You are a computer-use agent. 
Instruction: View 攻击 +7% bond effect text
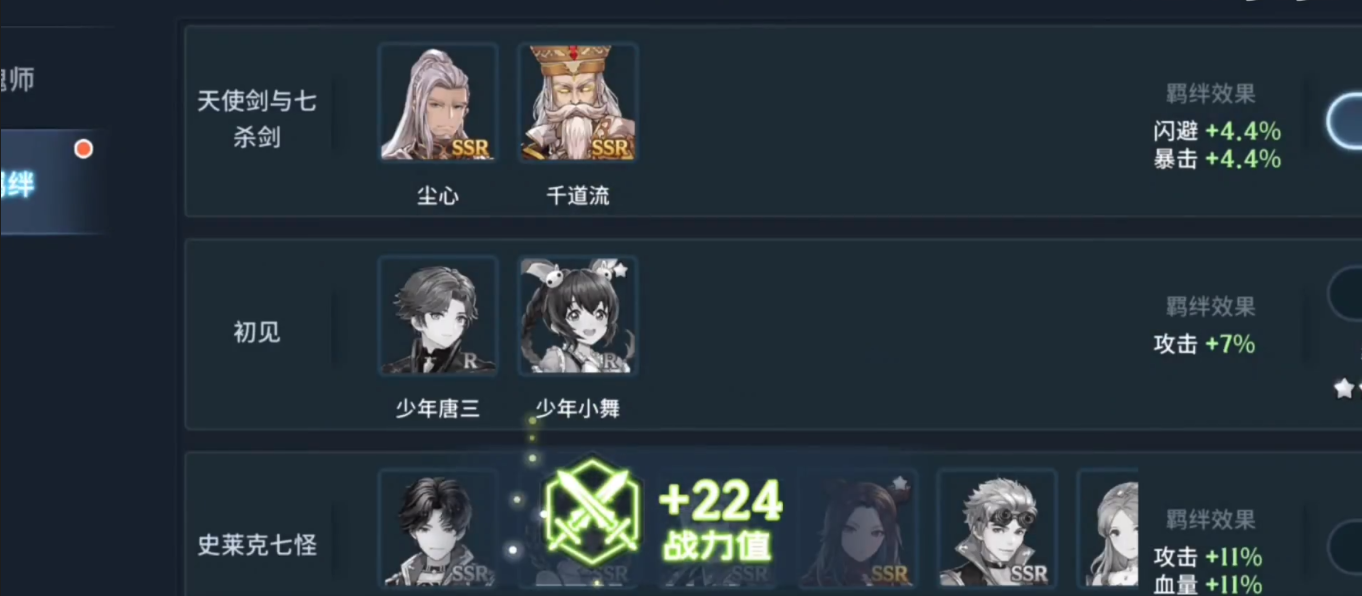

---

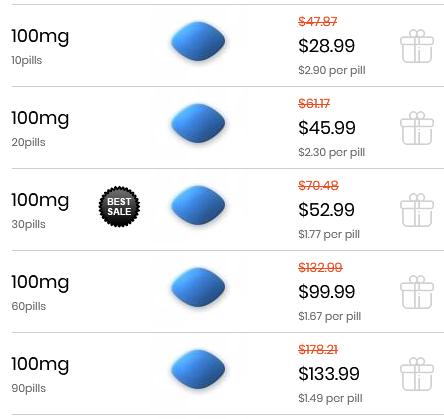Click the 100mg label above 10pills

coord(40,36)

---

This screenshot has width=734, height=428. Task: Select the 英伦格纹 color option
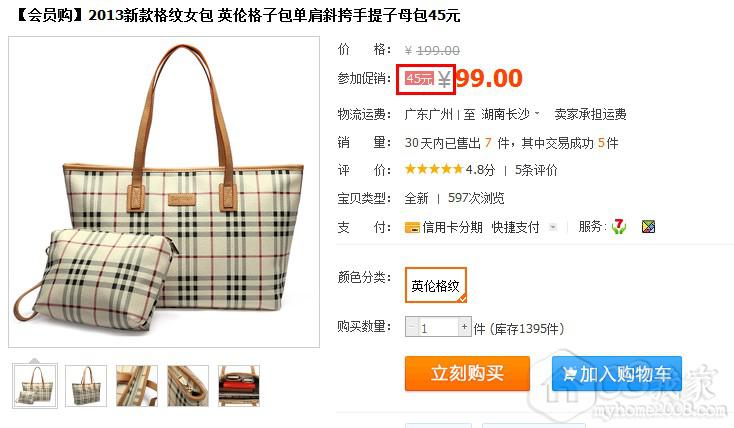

> [Task details] Everything from the line with "You are a computer-use agent." through the line with "Instruction: View 攻击 +7% bond effect text" in the listing above must be retyped exactly, with nothing added.

> [Exercise response]
You are a computer-use agent. 
Instruction: View 攻击 +7% bond effect text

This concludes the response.